I’ll never be able to actually create the shelves of lost works I saw in my mind, but AI can help me make something of them—which has launched this project, Speculative Relics. I’ve begun collaborating with ChatGPT to generate “lines” of The Messiah, creating an imaginary version of the text, in the state it could have been in if Schulz did pass it on for safekeeping. I’m asking the tool to draw inspiration from the stories, details, and scraps of letters I’m finding in my research. In one experiment, the narrator imparts these words, echoing the novel’s supposed start (my translation):
“But I knew that He—the Messiah—would not come through the front door. He would appear in the wardrobe, between the overcoats, among the mothballs and the dusty hats, or at the bottom of a drawer, hidden beneath a crumpled letter from years ago.”
I’ll also explore what Schulz’s manuscript might have looked or felt like—again, if it existed, and based on both research and speculation, in dialogue with AI. Could he have sketched on its pages, tucked them into an envelope, or tied them with string? To muse on these possibilities, I’ve started working with image generators like DALL-E and Midjourney. Moving forward, I’ll use outcomes from the written and visual processes to create, using paper and ink, a real-world, physical model “of” The Messiah—one you can hold in your hands.
While the practice of forgery runs through literary and art history, that’s not my goal. I want to create a tactile symbol of the reputed work that is clearly false, and while informed, undeniably imperfect—something between a mathematical limit and a shot in the dark.
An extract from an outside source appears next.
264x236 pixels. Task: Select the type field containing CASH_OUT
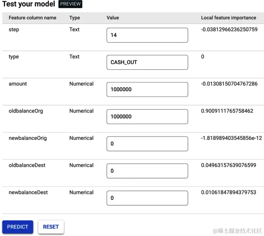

As if Warsaw’s Old Town were somehow rebuilt from missing records. I hope my efforts will spark interest in works like this, and their authors, and encourage conversation around important questions of culture, ethics, and authorship as AI increasingly permeates the world around us. Perhaps in the future, I’ll invite artists who speak other languages, and know other literatures, to help create models of other lost works; together, we could build something like those impossible shelves. As an early exploration, I invited Vignesh Hari Krishnan—a graduate of Yale School of Architecture, a former CCAM Studio Fellow, and a native speaker of Tamil—to prompt ChatGPT on a work of his choice. He selected the missing books of the Tirukkural, or Kural (Sacred Couplets) by the Indian poet-philosopher Thiruvalluvar, also known as Valluvar. Written somewhere between 2,000 and 2,500 years ago, many details about their author, too, are obscured.
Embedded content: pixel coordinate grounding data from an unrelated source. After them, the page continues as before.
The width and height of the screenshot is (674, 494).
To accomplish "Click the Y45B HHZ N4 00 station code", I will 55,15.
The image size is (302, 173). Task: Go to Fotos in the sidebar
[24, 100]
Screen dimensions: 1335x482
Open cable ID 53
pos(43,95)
I imagine that I could also extend this process to generate similar iterations of legendary objects—from buried treasure never found, to items forever lost at sea. With each day, we hurtle farther and faster into a more and more technologically mediated future. We stand to lose as much as we’ll create and discover. With these speculative relics, I’d hope to keep some placeholder there for these more delicate outcomes of human creativity, which live on only in our stories and memories, inaccessible to code, clicks, and screens.